Stephen Bannon could not be reached for comment
As Trump's presidential campaign collapses against the onslaught of Vice President Harris, the former president's chief strategist sits in a prison cell in Danbury, Connecticut.
The weather was calm and clear in Danbury, Connecticut, on the morning of July 1, and the temperatures were in the low 70s when Stephen Bannon reported to the Federal Correctional Institute to turn himself in and start his 4-month sentence.
But Trumpworld was about to hit - forgive the pun - stormy weather at the very moment Bannon moved behind those prison gates.
Among the many things Donald Trump cannot credibly deny, he cannot deny his close relationship with Bannon. The two are, as they say, thick as thieves
Three weeks after Bannon was imprisoned, on July 23, Trump published a new book: Time to Get Tough: Make America Great Again.
Trump could have chosen from a long list of dignitaries to write his forward to this book. U.S. Sen Lindsay Graham, Gov. Doug Burgam of North Dakota, or ChaChi from Happy Days.
But for his latest book - to be released during his current presidential campaign - Trump chose Danbury FCI Inmate 05635-509: Stephen Bannon.
In his few pages introducing Trump’s book, Bannon recalled the victorious evening of Election Day, 2016:
“He ran against, arguably, what was then the most powerful brand name in American politics…Clinton,” Bannon wrote. “On election night in November 2016, in campaign headquarters in Trump Towers, the televisions showed an array of talking heads, anchors and reporters in despair, unable to conceal utter shock, as the votes were counted.
“Donald Trump had won the presidency,” Bannon wrote. It was a shining achievement not just for the 45th president but for Bannon, who worked as Trump’s chief campaign strategist that year. (He had taken over for Paul Manafort, who had connections to people connected with the Kremlin and who once worked for a crooked leader in Ukraine.)

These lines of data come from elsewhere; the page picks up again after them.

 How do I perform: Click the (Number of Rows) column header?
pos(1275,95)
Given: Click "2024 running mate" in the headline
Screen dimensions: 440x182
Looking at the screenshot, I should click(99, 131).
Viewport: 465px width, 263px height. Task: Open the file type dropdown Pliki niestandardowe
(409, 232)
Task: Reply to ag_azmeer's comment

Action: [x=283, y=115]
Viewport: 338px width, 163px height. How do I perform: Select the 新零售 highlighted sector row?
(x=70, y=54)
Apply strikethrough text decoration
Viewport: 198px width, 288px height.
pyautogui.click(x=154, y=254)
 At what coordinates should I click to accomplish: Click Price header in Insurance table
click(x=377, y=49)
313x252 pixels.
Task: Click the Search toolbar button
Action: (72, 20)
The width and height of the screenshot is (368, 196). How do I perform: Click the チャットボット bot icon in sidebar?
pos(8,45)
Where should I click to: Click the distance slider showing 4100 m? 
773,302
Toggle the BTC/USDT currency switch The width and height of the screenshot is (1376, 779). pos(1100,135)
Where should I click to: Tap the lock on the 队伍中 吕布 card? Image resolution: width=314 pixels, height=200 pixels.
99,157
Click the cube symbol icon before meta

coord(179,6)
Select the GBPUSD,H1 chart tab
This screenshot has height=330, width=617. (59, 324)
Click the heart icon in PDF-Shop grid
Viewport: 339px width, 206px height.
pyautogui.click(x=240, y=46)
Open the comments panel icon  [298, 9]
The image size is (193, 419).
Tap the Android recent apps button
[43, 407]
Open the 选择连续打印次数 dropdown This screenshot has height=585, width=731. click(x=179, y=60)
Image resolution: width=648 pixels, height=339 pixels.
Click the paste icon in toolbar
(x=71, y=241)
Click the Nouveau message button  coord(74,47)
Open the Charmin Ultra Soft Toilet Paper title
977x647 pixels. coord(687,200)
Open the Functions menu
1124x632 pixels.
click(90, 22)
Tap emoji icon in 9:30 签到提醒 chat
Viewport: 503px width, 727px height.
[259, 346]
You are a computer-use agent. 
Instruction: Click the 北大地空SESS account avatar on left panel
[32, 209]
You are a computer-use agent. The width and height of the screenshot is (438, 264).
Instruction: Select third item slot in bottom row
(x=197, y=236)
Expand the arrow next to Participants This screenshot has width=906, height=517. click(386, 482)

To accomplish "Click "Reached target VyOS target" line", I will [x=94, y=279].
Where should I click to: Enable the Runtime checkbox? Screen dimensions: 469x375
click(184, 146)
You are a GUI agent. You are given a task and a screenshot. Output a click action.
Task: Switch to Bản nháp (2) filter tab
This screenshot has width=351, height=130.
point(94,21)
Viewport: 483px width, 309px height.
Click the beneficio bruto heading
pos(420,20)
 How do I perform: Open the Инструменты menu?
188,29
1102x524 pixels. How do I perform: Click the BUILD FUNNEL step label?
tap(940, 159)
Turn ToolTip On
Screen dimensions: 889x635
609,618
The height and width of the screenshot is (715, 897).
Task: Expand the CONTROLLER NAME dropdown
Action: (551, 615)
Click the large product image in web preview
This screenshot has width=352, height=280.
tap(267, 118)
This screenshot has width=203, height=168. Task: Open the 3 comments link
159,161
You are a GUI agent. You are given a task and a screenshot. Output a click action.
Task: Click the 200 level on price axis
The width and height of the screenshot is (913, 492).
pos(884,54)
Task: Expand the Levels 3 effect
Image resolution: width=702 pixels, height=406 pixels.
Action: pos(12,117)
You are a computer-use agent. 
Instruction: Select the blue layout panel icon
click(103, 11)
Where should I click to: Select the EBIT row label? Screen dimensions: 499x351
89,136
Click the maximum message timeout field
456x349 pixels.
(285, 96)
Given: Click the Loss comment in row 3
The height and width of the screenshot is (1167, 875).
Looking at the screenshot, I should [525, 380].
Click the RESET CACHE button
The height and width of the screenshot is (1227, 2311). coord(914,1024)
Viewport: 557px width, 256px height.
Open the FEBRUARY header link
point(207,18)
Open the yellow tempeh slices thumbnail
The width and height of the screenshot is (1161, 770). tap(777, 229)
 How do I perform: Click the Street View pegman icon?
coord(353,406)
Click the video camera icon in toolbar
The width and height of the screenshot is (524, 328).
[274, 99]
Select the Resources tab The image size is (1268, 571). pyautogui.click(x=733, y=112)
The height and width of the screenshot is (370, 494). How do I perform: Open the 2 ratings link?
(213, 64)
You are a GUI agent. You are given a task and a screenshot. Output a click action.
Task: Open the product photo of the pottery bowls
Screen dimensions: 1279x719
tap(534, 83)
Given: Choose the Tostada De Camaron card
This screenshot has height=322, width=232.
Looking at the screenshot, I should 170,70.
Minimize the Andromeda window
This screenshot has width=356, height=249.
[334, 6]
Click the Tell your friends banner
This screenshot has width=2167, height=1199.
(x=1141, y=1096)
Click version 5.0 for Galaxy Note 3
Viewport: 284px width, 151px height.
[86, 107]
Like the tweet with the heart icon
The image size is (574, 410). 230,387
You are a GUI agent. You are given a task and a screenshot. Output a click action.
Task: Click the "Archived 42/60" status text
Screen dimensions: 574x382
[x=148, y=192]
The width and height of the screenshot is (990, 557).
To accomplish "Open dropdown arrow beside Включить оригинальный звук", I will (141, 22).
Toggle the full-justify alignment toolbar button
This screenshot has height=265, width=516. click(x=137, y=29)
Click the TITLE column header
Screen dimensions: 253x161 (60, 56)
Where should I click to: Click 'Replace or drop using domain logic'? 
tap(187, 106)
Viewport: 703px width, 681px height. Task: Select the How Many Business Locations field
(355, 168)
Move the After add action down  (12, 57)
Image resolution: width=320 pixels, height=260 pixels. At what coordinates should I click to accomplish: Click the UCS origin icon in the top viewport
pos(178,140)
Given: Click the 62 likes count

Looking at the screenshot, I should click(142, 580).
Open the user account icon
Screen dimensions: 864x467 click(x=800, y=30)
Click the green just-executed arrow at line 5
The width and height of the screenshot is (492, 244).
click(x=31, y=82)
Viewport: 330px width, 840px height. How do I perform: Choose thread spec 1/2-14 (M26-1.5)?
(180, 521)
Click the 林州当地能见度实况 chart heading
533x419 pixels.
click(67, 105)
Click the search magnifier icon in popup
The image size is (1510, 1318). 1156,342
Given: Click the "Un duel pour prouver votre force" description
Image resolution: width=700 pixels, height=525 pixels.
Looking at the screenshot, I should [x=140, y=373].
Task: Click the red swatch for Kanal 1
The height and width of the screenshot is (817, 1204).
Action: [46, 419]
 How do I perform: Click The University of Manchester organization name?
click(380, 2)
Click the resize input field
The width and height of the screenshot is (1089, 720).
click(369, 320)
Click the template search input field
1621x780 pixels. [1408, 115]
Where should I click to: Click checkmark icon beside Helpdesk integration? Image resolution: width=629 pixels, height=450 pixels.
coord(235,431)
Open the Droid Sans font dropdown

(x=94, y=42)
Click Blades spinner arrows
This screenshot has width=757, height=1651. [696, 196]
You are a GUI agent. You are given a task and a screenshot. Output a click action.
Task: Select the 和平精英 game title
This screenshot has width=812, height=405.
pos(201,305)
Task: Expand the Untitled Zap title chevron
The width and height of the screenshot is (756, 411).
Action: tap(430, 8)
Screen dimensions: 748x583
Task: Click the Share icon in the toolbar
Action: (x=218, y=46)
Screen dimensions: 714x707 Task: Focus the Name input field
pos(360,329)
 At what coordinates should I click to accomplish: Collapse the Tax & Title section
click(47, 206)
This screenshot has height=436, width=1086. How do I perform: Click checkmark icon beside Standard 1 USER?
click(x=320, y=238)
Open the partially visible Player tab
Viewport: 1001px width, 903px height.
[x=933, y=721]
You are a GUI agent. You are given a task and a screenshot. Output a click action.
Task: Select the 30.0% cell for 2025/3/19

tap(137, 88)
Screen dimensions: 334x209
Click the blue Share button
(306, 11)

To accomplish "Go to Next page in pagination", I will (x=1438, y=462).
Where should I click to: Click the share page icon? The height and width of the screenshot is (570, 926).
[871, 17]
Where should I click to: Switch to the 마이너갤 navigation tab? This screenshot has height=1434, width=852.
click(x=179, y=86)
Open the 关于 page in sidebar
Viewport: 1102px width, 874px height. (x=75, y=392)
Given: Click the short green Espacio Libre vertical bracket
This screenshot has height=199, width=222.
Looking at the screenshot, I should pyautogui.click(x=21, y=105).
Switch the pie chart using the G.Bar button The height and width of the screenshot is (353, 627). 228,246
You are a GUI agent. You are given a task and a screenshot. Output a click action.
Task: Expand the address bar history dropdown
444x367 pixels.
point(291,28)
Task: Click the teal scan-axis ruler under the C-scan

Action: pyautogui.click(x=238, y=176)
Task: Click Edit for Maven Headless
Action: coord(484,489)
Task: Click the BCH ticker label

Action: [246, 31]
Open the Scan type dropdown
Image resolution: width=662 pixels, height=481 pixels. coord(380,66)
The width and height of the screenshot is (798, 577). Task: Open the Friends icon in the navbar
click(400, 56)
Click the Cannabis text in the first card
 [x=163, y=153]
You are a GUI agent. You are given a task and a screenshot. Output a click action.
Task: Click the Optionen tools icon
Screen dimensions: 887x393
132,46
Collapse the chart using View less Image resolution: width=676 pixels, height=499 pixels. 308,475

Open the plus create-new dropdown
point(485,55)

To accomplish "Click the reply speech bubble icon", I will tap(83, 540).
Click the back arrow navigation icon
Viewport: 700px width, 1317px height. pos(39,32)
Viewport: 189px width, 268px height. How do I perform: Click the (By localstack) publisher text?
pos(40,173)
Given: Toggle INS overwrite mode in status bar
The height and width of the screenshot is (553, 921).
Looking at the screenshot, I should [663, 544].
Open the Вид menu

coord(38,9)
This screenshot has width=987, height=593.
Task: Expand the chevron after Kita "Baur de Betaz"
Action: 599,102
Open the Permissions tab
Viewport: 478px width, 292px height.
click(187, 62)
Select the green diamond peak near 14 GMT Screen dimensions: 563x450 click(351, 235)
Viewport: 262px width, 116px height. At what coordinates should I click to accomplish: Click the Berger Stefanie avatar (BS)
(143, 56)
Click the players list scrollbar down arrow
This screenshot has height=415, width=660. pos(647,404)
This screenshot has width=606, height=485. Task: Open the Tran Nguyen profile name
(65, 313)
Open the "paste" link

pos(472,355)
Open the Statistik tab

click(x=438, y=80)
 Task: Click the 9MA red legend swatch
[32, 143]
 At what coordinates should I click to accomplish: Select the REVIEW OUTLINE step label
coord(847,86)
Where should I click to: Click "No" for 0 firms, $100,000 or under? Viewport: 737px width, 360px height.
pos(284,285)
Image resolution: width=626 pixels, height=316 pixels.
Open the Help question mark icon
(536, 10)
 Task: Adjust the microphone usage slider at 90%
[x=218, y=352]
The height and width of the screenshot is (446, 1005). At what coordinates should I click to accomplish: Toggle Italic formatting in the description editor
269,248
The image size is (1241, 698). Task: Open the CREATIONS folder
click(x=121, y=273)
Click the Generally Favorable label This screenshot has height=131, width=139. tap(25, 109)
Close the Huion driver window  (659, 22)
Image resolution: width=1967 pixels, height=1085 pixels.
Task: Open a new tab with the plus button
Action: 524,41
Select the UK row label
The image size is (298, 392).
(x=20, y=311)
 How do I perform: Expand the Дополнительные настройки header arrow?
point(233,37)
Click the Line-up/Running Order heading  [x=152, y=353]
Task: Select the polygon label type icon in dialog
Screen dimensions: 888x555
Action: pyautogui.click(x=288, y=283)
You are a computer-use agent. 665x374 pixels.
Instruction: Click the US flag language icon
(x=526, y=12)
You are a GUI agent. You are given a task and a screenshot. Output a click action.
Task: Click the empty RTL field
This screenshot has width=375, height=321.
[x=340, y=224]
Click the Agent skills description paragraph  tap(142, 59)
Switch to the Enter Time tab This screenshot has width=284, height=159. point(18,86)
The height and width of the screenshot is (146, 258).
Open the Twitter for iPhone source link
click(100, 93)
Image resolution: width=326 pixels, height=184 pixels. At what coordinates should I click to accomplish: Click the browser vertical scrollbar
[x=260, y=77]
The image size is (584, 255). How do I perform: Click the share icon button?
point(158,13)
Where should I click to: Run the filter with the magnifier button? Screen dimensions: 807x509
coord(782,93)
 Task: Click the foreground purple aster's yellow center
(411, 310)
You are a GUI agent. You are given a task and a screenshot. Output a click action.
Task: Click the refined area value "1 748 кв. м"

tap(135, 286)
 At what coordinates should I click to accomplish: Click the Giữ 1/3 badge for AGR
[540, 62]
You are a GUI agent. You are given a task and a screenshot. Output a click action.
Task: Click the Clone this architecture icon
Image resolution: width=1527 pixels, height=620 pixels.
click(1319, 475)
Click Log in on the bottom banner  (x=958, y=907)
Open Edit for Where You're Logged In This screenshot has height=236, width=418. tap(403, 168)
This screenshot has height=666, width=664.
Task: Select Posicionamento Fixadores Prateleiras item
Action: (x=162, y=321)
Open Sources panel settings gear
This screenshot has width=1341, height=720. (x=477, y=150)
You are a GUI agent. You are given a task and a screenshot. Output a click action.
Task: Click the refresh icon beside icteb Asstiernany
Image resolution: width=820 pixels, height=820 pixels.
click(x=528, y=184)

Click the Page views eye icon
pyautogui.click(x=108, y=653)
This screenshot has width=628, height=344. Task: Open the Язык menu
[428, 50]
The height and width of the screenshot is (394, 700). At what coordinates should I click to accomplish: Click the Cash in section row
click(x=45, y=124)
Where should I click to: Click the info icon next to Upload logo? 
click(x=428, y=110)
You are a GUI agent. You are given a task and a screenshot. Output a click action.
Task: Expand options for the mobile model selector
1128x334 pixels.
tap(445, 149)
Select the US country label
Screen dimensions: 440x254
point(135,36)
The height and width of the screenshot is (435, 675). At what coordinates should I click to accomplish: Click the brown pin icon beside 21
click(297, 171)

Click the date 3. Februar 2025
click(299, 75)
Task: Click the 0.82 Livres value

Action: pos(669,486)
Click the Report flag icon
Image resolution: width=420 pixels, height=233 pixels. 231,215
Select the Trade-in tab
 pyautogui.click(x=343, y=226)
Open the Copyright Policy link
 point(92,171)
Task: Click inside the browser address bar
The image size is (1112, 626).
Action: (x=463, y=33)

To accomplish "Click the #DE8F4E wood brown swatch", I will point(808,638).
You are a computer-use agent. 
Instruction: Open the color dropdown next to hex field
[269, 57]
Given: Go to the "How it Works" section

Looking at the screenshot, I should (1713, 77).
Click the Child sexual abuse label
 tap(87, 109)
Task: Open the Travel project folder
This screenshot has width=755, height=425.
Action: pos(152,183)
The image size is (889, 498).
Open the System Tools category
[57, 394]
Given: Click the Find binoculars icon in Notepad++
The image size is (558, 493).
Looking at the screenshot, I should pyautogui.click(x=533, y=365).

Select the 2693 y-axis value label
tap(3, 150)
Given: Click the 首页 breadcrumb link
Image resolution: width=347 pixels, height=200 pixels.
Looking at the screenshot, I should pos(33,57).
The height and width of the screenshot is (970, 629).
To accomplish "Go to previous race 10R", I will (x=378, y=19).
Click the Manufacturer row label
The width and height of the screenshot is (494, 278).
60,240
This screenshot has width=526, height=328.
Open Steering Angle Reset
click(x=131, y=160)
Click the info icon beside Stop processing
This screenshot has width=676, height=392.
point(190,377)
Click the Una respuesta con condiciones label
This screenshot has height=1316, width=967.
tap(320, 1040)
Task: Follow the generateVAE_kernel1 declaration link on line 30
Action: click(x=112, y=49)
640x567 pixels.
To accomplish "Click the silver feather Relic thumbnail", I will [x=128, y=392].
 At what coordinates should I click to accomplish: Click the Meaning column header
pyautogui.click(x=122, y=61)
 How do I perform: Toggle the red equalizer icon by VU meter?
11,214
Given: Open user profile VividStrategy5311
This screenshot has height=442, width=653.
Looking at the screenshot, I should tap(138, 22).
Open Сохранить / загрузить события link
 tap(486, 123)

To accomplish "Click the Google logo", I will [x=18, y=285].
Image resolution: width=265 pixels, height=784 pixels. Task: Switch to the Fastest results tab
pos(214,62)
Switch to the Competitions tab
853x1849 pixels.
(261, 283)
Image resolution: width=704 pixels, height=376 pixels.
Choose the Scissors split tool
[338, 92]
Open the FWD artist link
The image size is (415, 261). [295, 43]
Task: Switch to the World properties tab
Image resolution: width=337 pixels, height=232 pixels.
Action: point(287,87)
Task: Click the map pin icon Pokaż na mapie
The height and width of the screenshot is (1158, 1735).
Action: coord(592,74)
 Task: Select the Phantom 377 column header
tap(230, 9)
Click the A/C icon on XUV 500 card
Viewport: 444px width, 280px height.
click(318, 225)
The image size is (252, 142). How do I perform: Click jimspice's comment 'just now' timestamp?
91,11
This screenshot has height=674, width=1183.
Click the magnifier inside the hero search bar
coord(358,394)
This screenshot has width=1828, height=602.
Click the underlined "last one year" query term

Bannon reprised his campaign role briefly, inside the White House, during the Trump Administration.
By 2020, Trump had lost the presidency. Bannon, who by then was back to his prior career as a podcaster, stepped up to help.
“That`s why I keep saying the mantra,” he said on his podcast, right before Jan. 6. “You called the play. Now run the play, right? It`s like the old Green Bay power sweep. It`s very simple, very -- just one thing leads to another, very logical, and the -- a victory is affirmed.”
Bannon’s assistant coach, Peter Navarro, who also worked as Trump’s trade representative, helped Bannon write a playbook. It led to one of the darkest days in American history, Jan. 6.
After, when Congress tried to investigate the wreckage, Bannon and Navarro each told it to kick rocks.
Grand juries indicted each, juries convicted both, and judges sent Bannon and Navarro to prison.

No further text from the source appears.